Sorry about the spelling, Ashthecat, but you should see it before i clean it up to post!
....Thank Andrew for the edit feature.
....Also, i'm so focused on what i'm saying, i often forget to watch closely at the lettering. Sorry. Just doin' the best i can on a high school education.

"Aggressivlly eccentric, and proud of it!"

Redjack


What is your major malfunction, numbnuts?   (To any of the clueless 'technicians' i'm forced to clean up behind)

Sealed with a curse as sharp as a knife, doomed is your soul and damned is your life.  ( To the user who has forgotten his password for the 1millionth time.. how hard can it be to remember your own name?? )

Be faster to train a monkey.    

Que?  (in my best Manuel voice)

Keep watching the skies!

Hail to the King , Baby.  

I know your damn words!

This is my BOOMSTICK!  

Who has violated the sanctity of  my precious bodily fluids?  ( Who drank the last of the coffee and didn't refill the pot?)

I got a dragon and I Ain't afraid to use it!

but we only have 14 minutes to save the earth!

Clytus, I'm bored.. what plaything can you offer me today?  ( to my boss)

Andrew

Flangepart is definitely not stupid and I highly doubt he was inebriated.  I think that he is often pressed for time, possibly not an experienced typist, and the computer he has access to does not have a spell check.  Any of those are common causes of spelling errors.

That being said, I also enjoy reading what he is thinking about.  The gentleman is never rude and often has things to say that are amusing or insightful.  Despite his spelling, that is a darn good example to set for an Internet message board.

Andrew Borntreger
Badmovies.org

frannie

"Negative Ghostrider" = No
most of my friends now know to follow it up with "the pattern is full"

Fearless Freep

Que? (in my best Manuel voice)

I speak English real good...I learned it from a book....

=======================
Going places unmapped, to do things unplanned, to people unsuspecting

Chadzilla

Chadzilla
Gosh, remember when the Internet was supposed to be a wonderful magical place where intelligent, articulate people shared information? Neighborhood went to hell real fast... - Anarquistador

yaddo42

As a regular lurker and infrequent poster, I'd like to vouch for Flangepart's mental abilities, regardless of any minor spelling errors (which we all make from time to time). He is one of my favorite regular posters on this and other boards I frequent.

To the OP:

I use Groucho's "fig newton" line on people from time to time when someone enters a room. You be surprised how many times I've been threatened with violence as a result. No one I know ever gets it, they know they've been insulted but don't know how, which sets them off I guess.

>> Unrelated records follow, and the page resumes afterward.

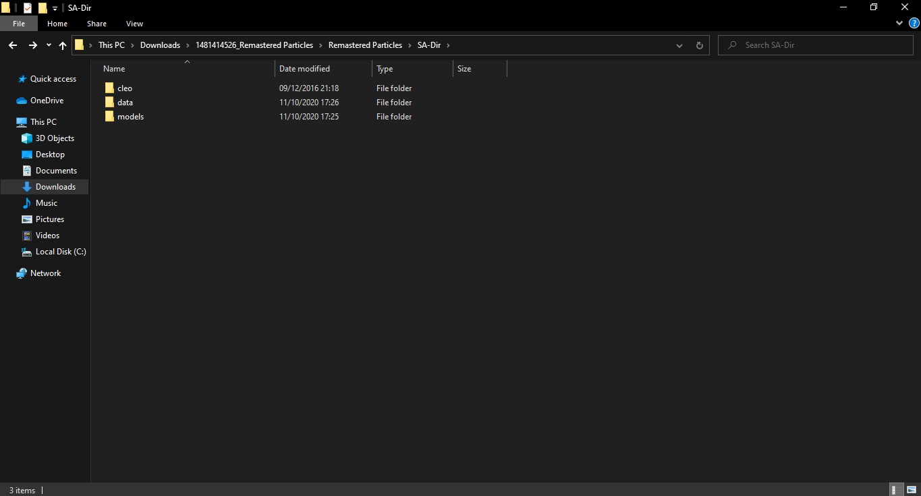The height and width of the screenshot is (496, 921).
Task: Switch to the View ribbon tab
Action: (x=134, y=24)
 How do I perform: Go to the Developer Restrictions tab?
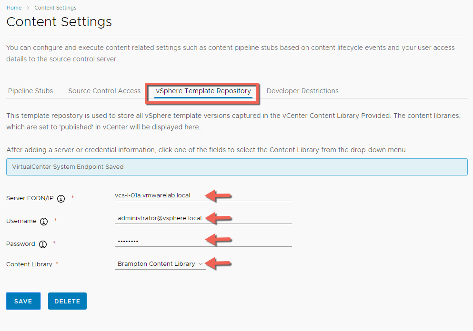pos(302,91)
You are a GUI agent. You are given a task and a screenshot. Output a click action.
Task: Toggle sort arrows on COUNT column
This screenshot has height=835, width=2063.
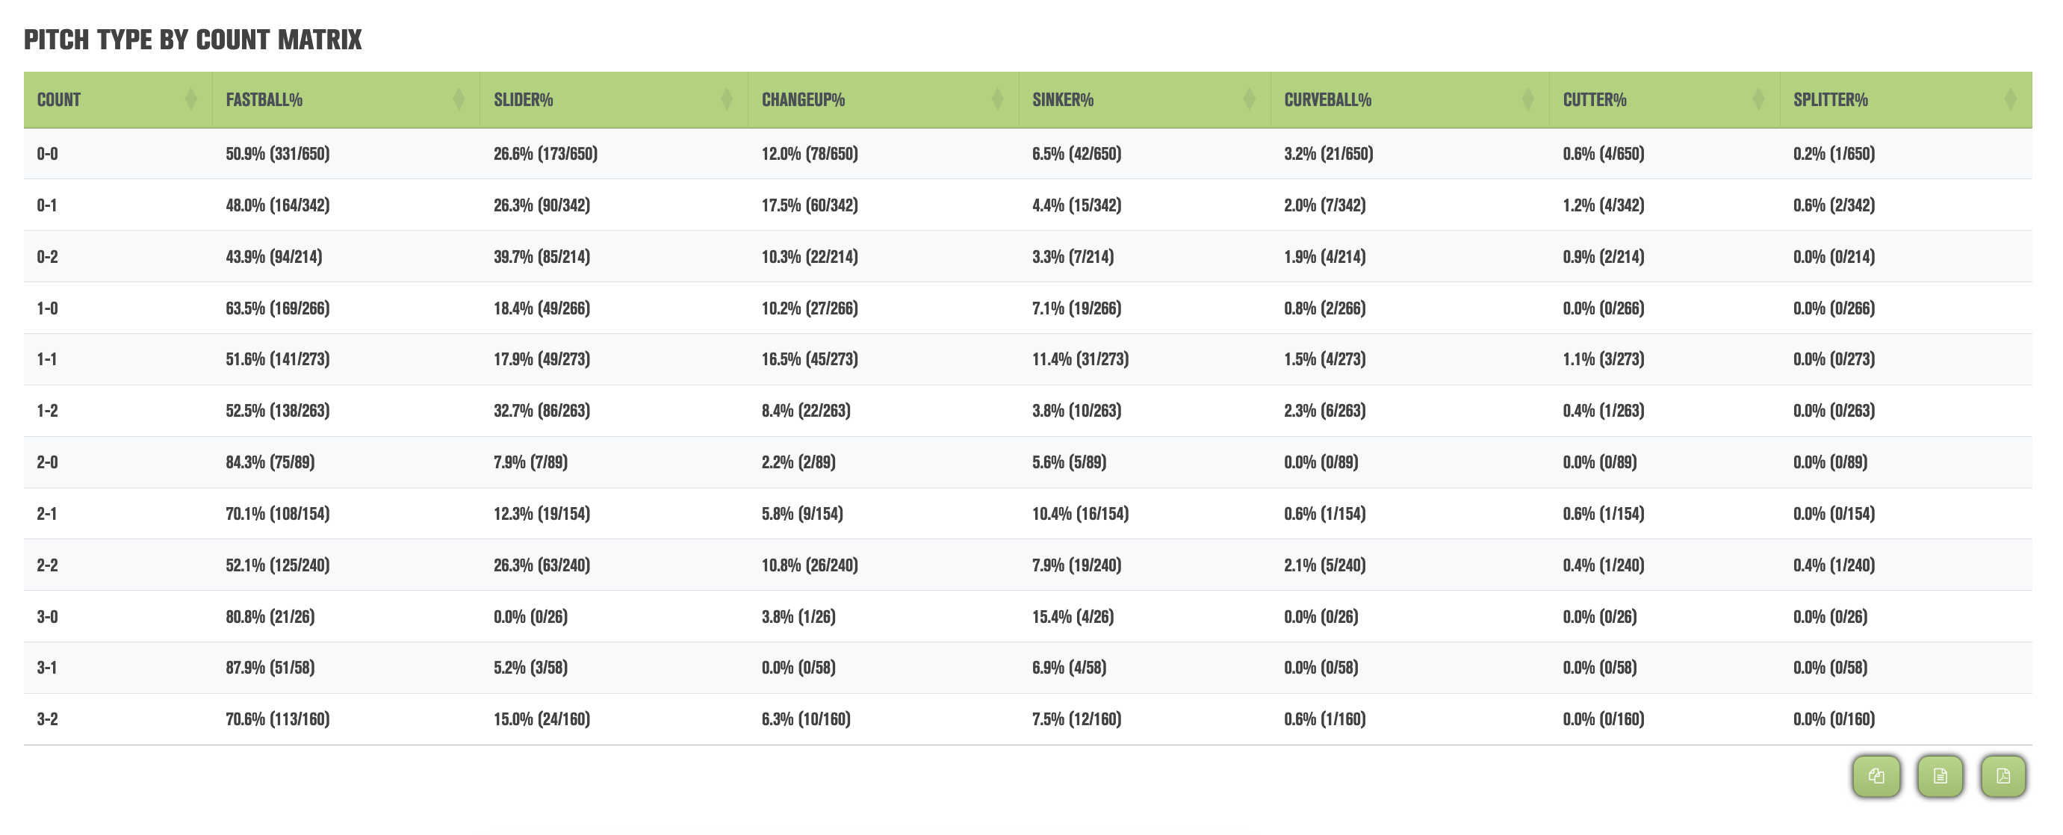[191, 100]
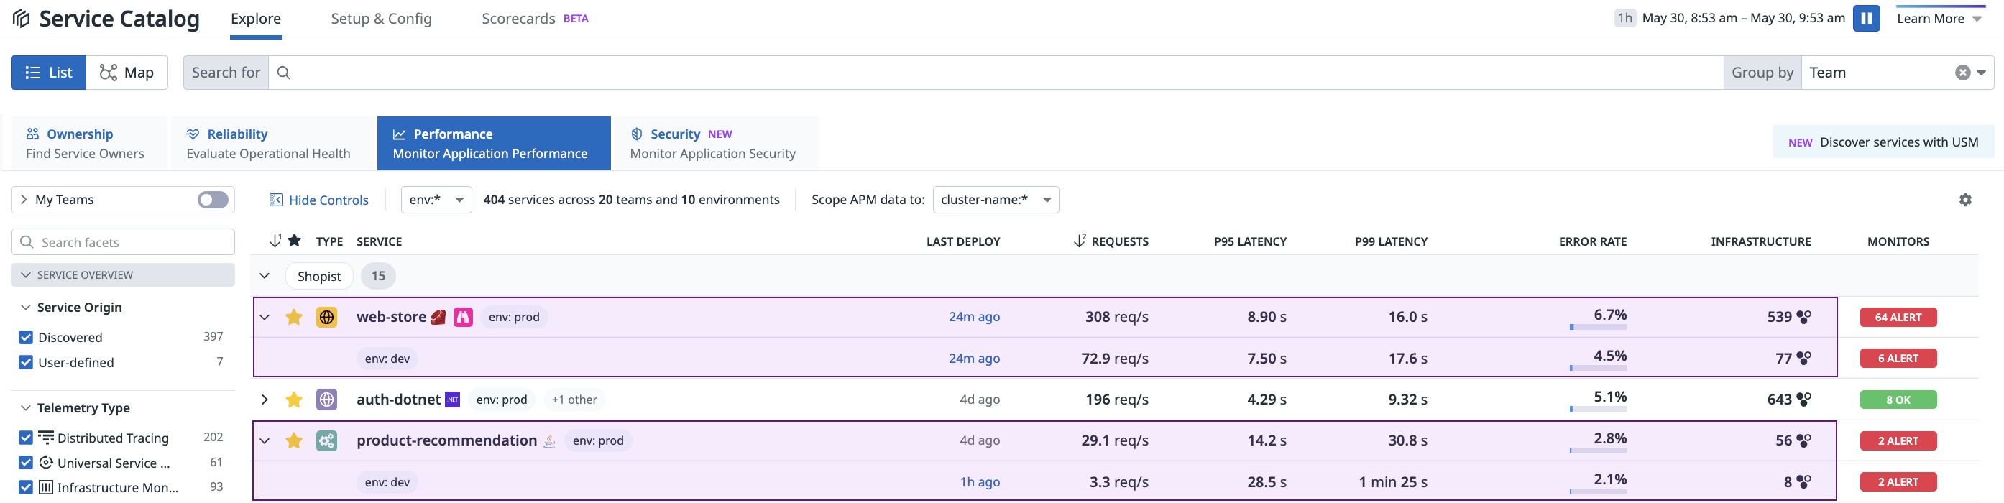Image resolution: width=2004 pixels, height=503 pixels.
Task: Click the auth-dotnet service type icon
Action: [x=327, y=400]
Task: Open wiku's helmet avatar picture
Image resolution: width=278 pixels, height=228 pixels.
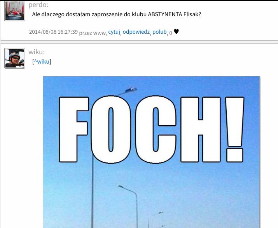Action: click(15, 58)
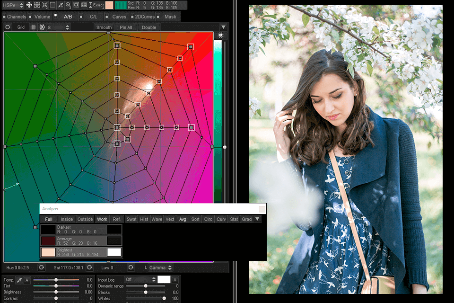
Task: Switch to the polar circular grid icon
Action: (x=42, y=27)
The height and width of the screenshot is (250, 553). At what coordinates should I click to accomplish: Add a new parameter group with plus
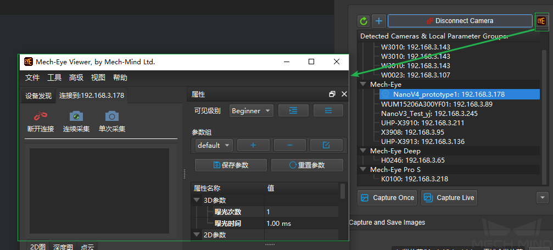pyautogui.click(x=253, y=145)
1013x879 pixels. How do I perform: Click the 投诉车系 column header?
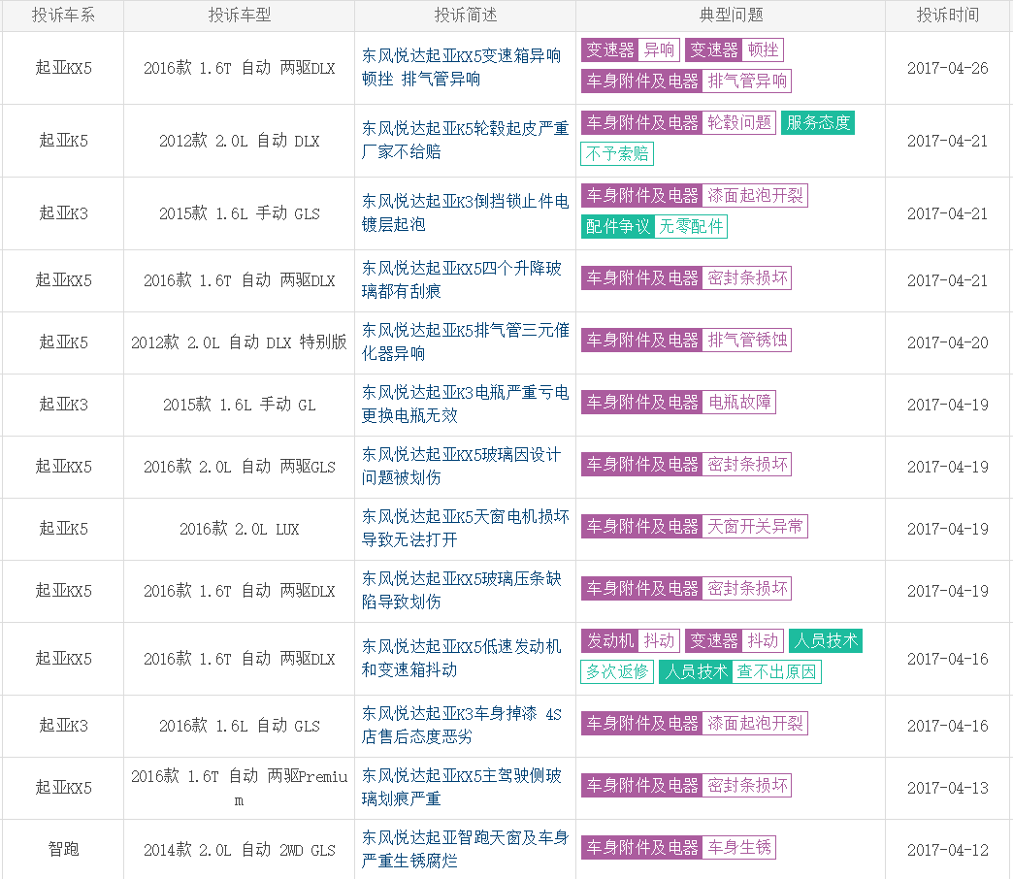(x=63, y=16)
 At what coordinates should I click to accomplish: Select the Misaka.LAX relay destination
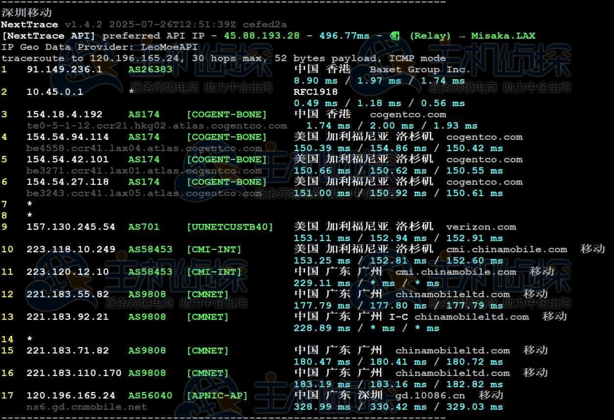click(503, 36)
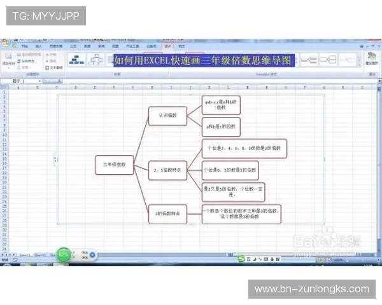Image resolution: width=382 pixels, height=305 pixels.
Task: Click the Office button at top left
Action: (6, 44)
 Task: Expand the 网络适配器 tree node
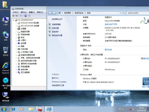[16, 67]
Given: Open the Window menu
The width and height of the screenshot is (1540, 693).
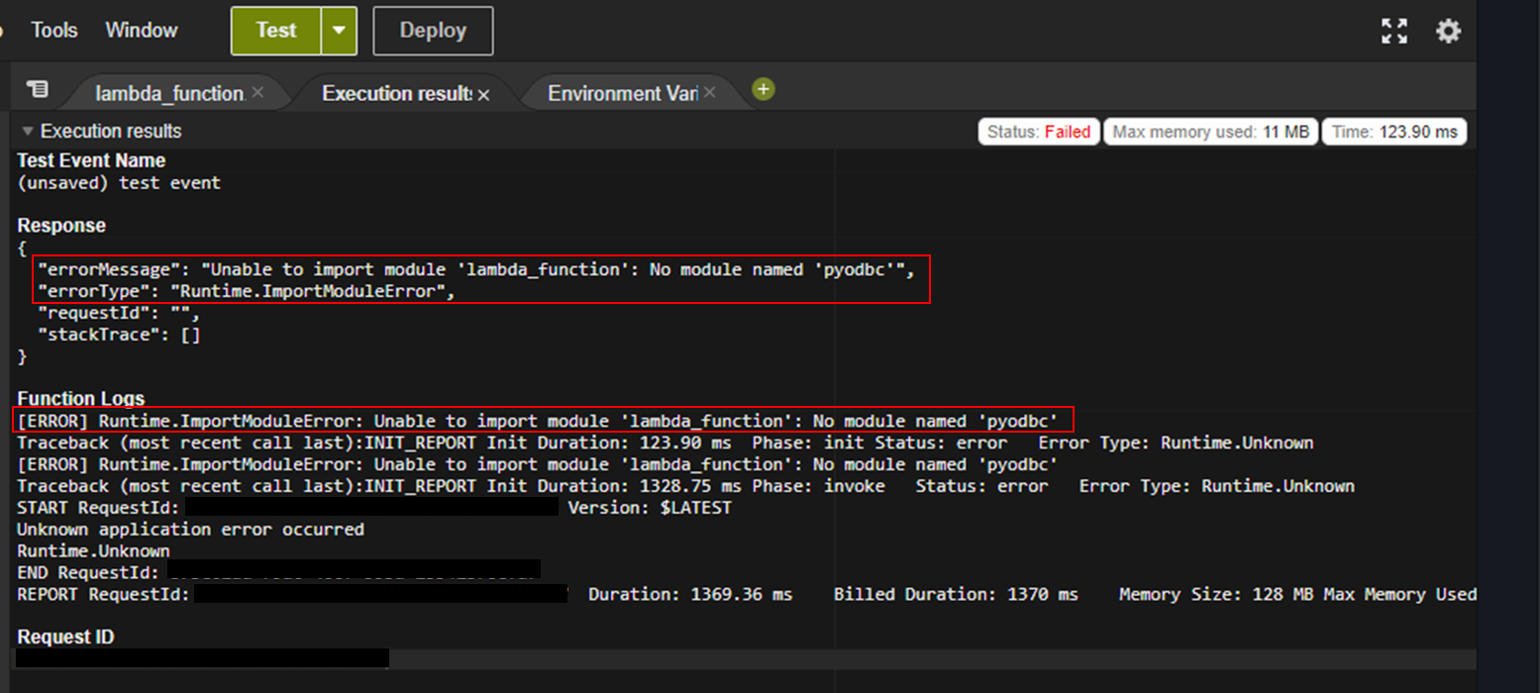Looking at the screenshot, I should click(141, 31).
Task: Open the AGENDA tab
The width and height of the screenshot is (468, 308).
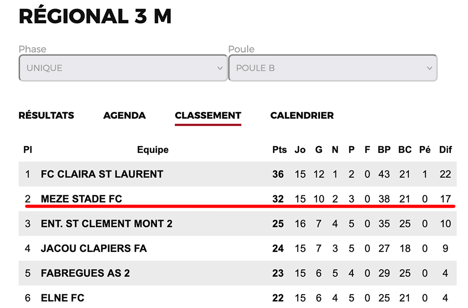Action: 124,115
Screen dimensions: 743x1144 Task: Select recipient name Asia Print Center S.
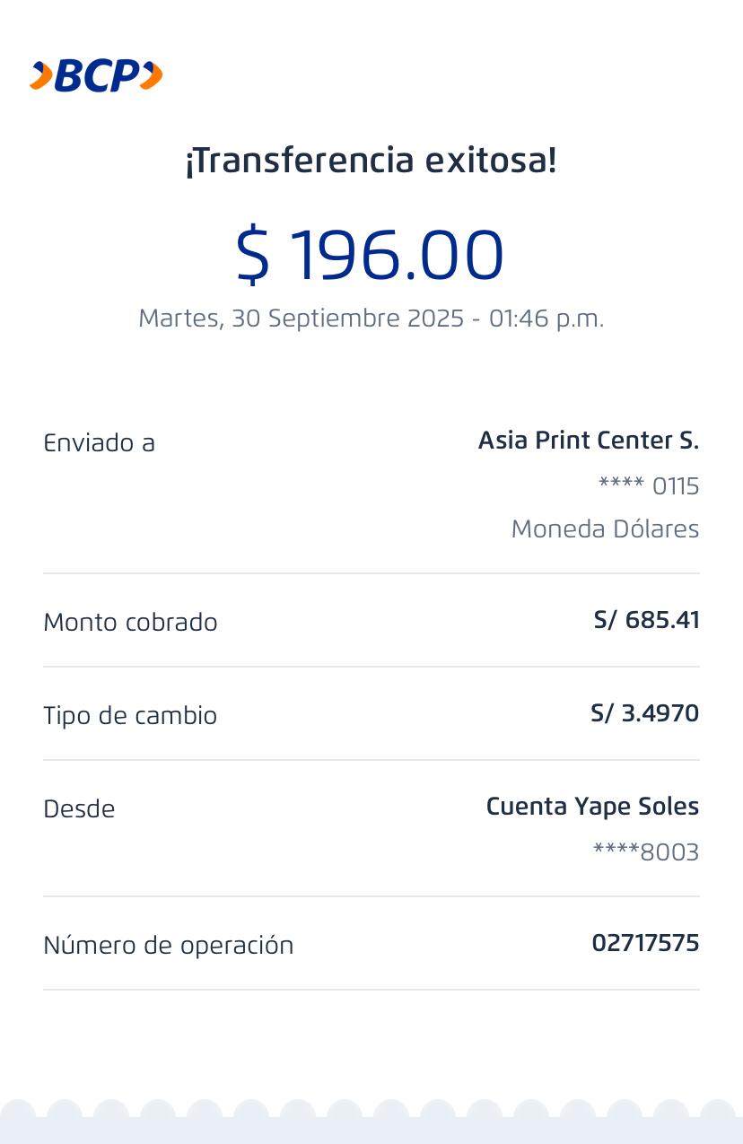(x=588, y=441)
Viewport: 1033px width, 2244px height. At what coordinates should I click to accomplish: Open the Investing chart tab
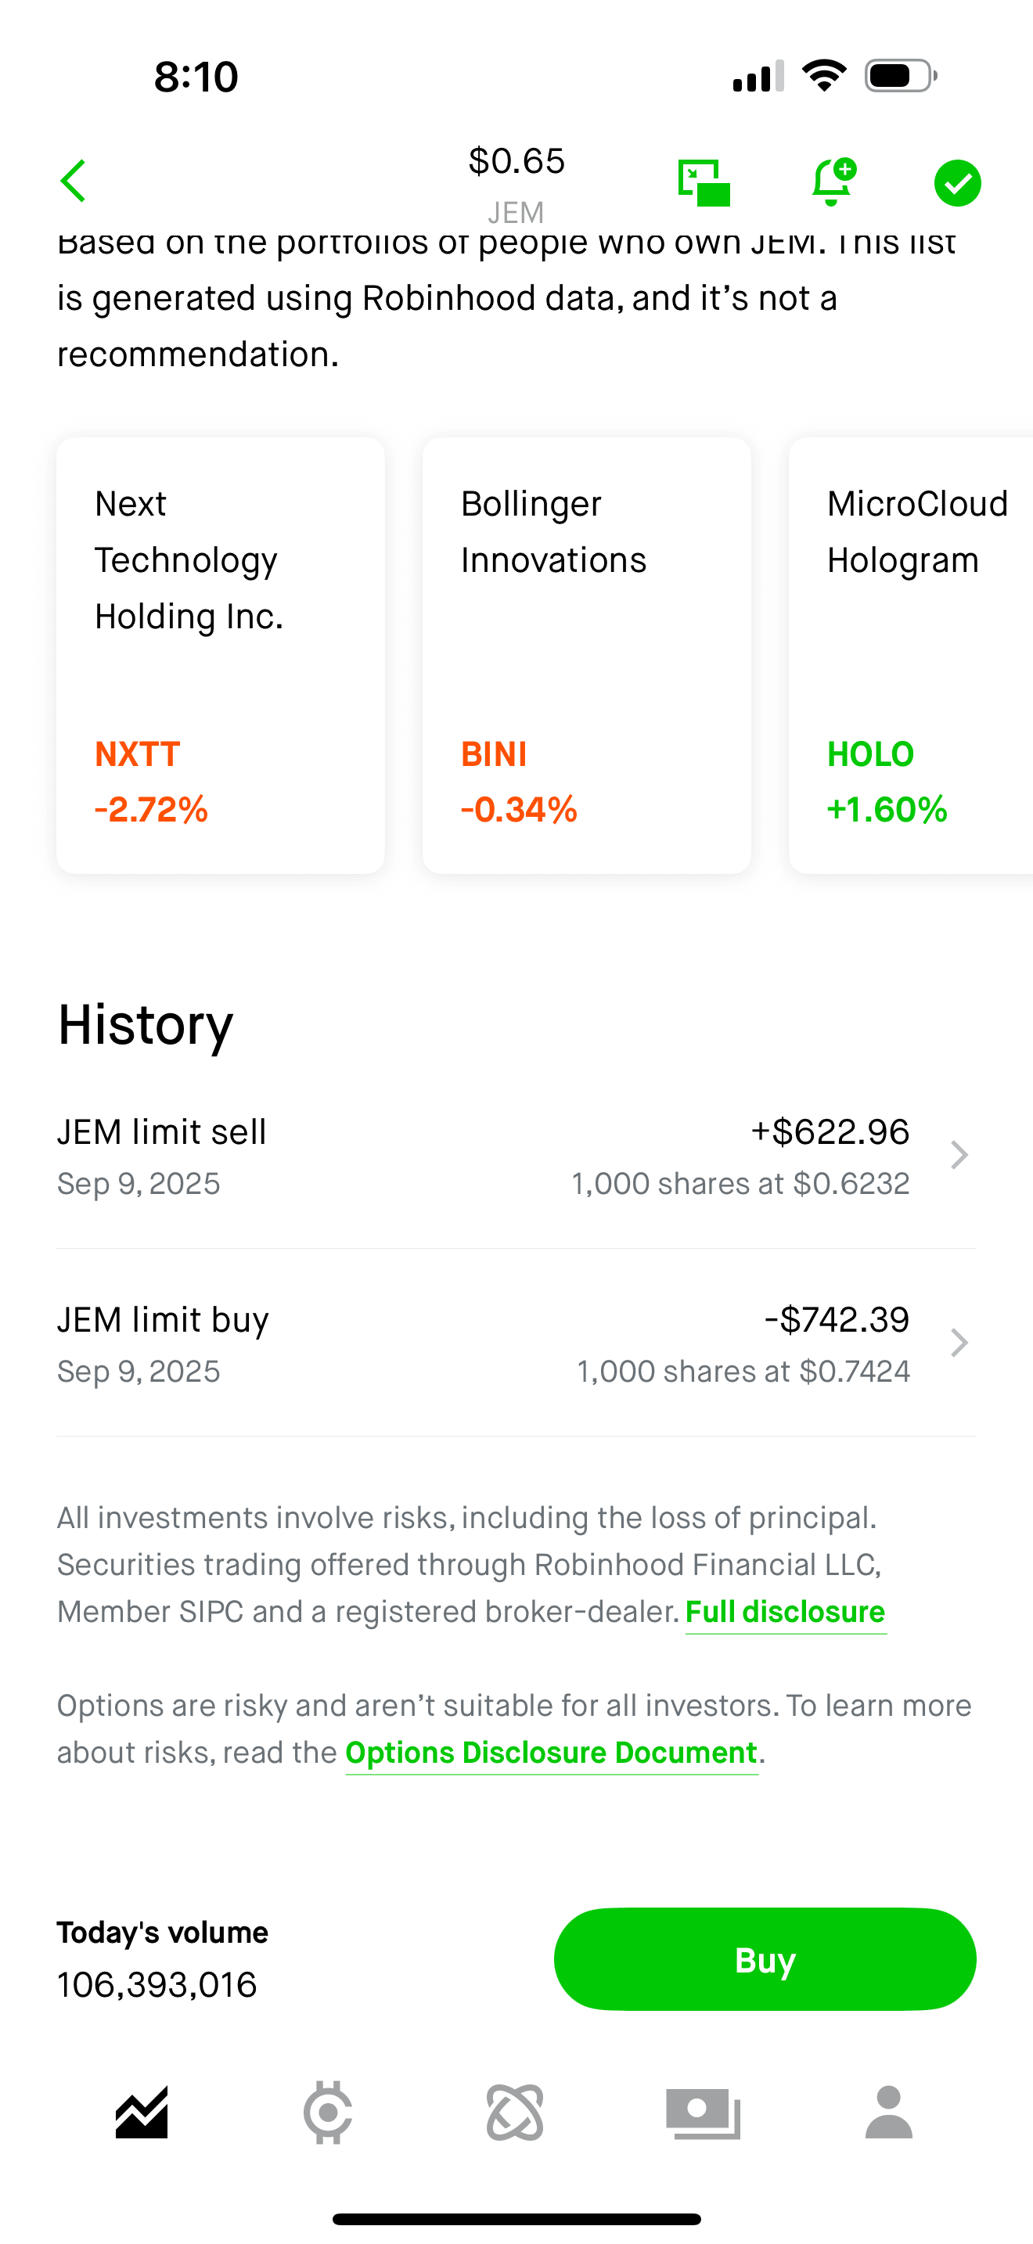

"Not the same Cord" I use this when someone is not acting like themself.

"Come on, my son" When trying to fix a piece of machinery or waiting for my car to warm up on cold mornings.

"Remember, wherever you go. There you are." For when I make my exit.

"You try it again, and I'll turn your head like a goddamn doorknob!" A favorite threat from "Fort Apache, The Bronx"

"She can't take it there" Borrowed from Chico.

"No cure for fools." When someone says or does something stupid.

"Oh no. Not me. Three men on a horse." = I'm going along with what you have in mind.

Although whenever someone uses the "major malfunction" line on me, I remind them that character got killed for pushing a guy too much with talk like that.

Cullen

Flangepart's posts sometimes drive me nuts with the mispellings, but seeing as how I can't spell worth a damn myself (and I'm a writer) I just accept and move on.

Edit - I just read Flangepart's latter post on this thread.  God that's funny.

Don't take my response personal, Flange.  There not meant that way.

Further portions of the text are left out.